La politique étrangère de l’administration américaine, sous la houlette du président Donald Trump, oscille entre des revirements inattendus, des tensions exacerbées et des initiatives diplomatiques déconcertantes. Des menaces commerciales envers la Chine à une intervention musclée en Amérique latine, en passant par des signaux contradictoires concernant l’Ukraine, la stratégie américaine apparaît comme un mélange d’impulsivité et de calculs personnels.

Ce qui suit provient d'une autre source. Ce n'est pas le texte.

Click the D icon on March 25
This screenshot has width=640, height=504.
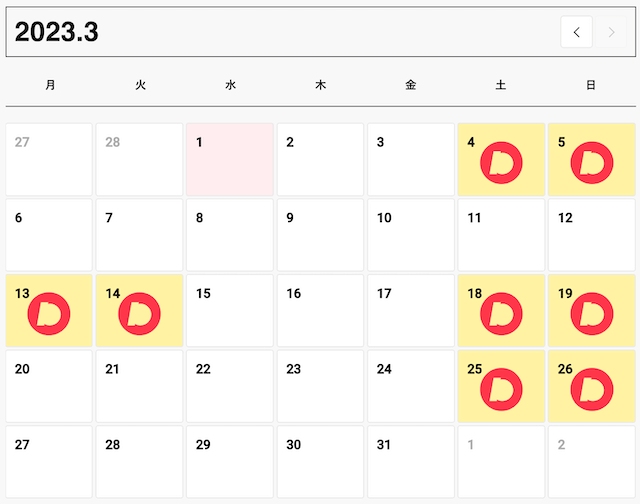pyautogui.click(x=501, y=389)
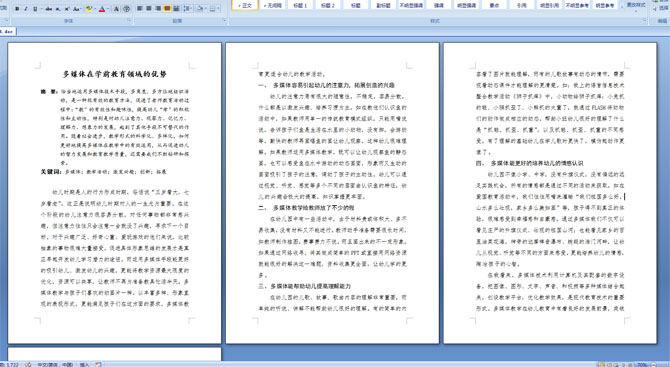Click the red font color button
The height and width of the screenshot is (367, 670).
(x=102, y=9)
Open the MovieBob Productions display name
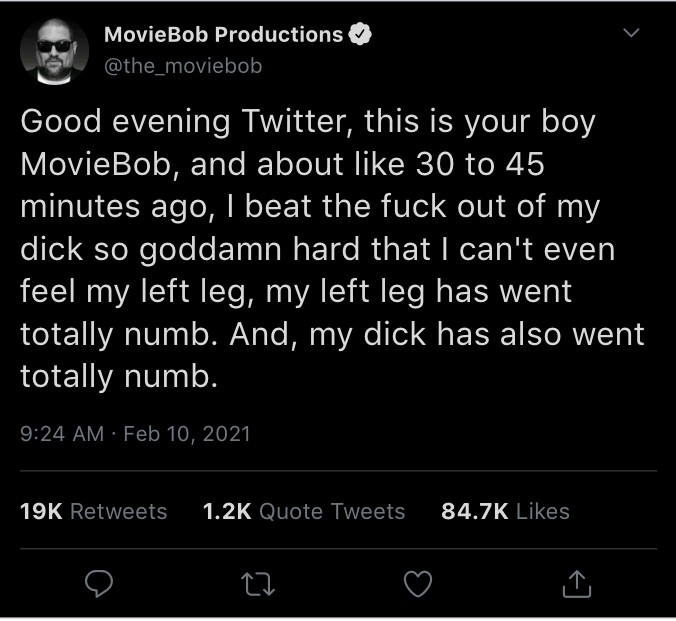Image resolution: width=676 pixels, height=621 pixels. point(223,34)
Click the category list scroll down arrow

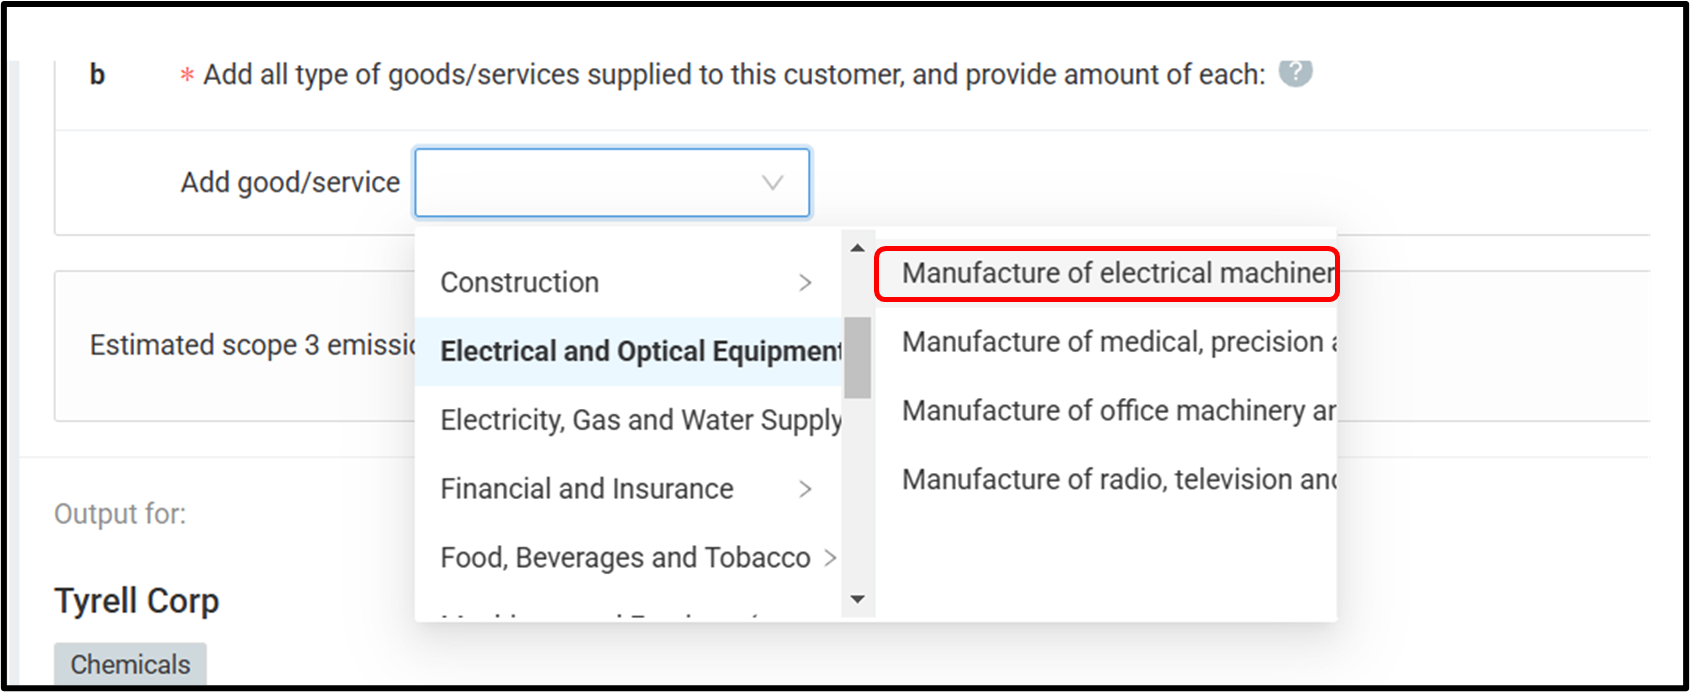pyautogui.click(x=857, y=599)
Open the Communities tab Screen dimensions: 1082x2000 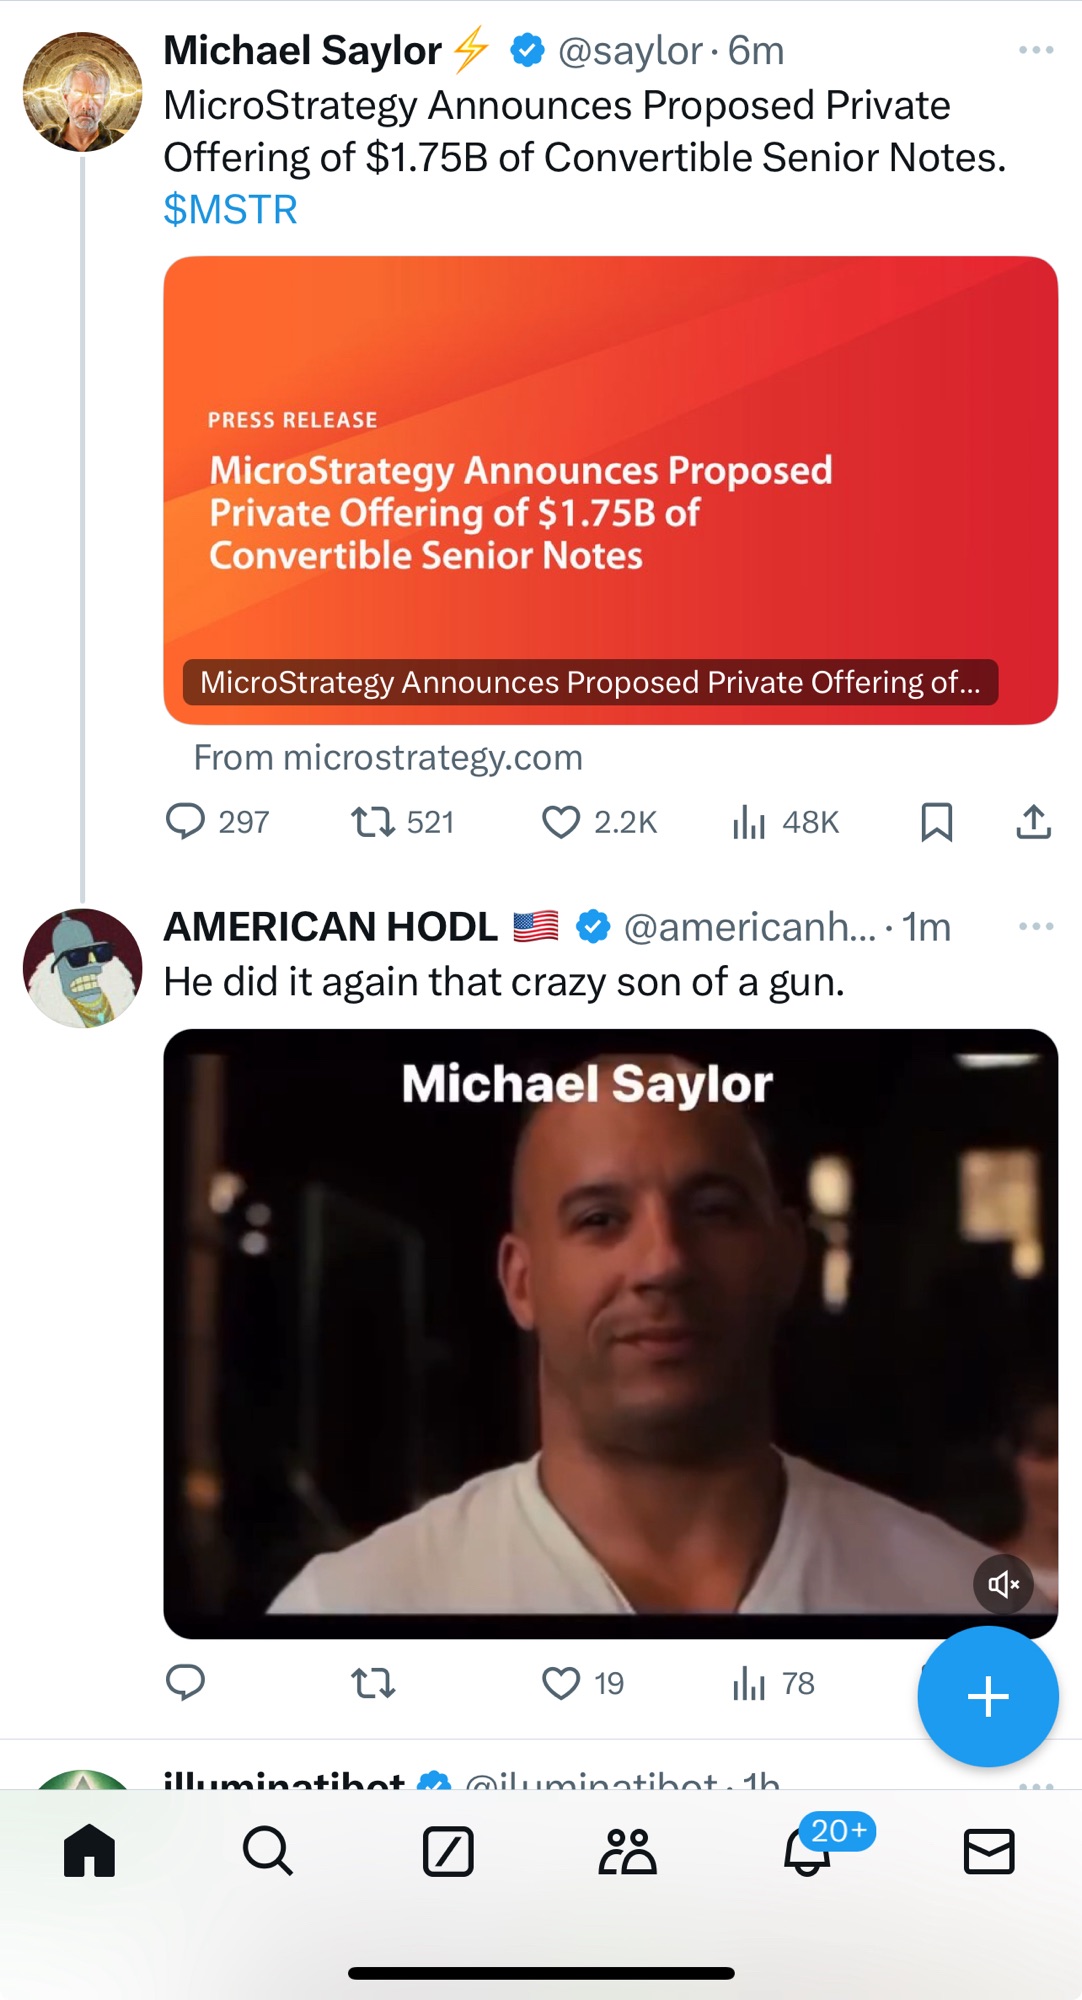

La semaine dernière, les négociateurs de la Maison Blanche ont annoncé des progrès dans les discussions commerciales avec la Chine, après que Pékin ait initialement réagi avec colère à de nouvelles restrictions américaines sur l’accès aux terres rares. Trump avait d’abord menacé de nouveaux tarifs douaniers, avant d’indiquer qu’un compromis était envisageable avec le président chinois Xi Jinping. Il a également annoncé qu’il rencontrerait prochainement le nouveau Premier ministre japonais.
Parallèlement, l’administration américaine a intensifié la pression sur le Venezuela, en déployant une importante force navale dans les Caraïbes. L’objectif affiché est de lutter contre le trafic de drogue, notamment de cocaïne et de fentanyl, mais des responsables américains admettent en privé qu’il s’agit d’une campagne plus large visant à destituer le président Nicolás Maduro. Au moins dix navires soupçonnés de transporter des drogues ont été interceptés, sans que des preuves concrètes soient fournies publiquement.
La gestion de la crise ukrainienne a également été marquée par des revirements. Trump a d’abord évoqué la possibilité de fournir à l’Ukraine des missiles Tomahawk de longue portée, avant de renoncer à cette idée suite à un appel téléphonique du président russe Vladimir Poutine. Il a ensuite insisté sur la nécessité d’un cessez-le-feu immédiat, gelant les combats sur les lignes actuelles, une position qu’il avait auparavant rejetée. Selon un haut responsable ukrainien, Trump aurait même averti le président Zelensky que « votre pays sera détruit » par la Russie à long terme.
Les alliés européens ont exprimé leur confusion face à ces signaux mitigés, se rendant à Washington à plusieurs reprises pour tenter de comprendre la position de l’administration américaine. La situation a été d’autant plus délicate que Trump avait critiqué l’Ukraine et semblait parfois pencher en faveur de la Russie.
L’intervention américaine au Venezuela s’intensifie avec l’arrivée imminente du porte-avions USS Gerald R. Ford dans les eaux caribéennes. Le Pentagone affirme que cette présence accrue vise à perturber les flux de drogue, mais la Maison Blanche reste muette sur les objectifs stratégiques à long terme de cette opération.
L’ancien ambassadeur américain auprès de l’OTAN, Ivo Daalder, estime que la force motrice de cette politique erratique est le désir du président Trump d’être perçu comme celui qui met fin aux conflits, sans se soucier des conséquences. « Il ne se soucie pas de la façon dont elle se terminera, ni de ses conséquences. Seulement qu’elle se termine et soutient sa prétention au prix Nobel de la paix », a-t-il déclaré.
Récemment, lors d’une visite en Israël, Trump avait également créé la surprise en demandant la grâce du Premier ministre Benjamin Netanyahu dans une affaire pénale en cours. Il a également justifié l’imposition de droits de douane de 50 % au Brésil par des accusations de « chasse aux sorcières » contre l’ancien président Jair Bolsonaro, un allié de Trump.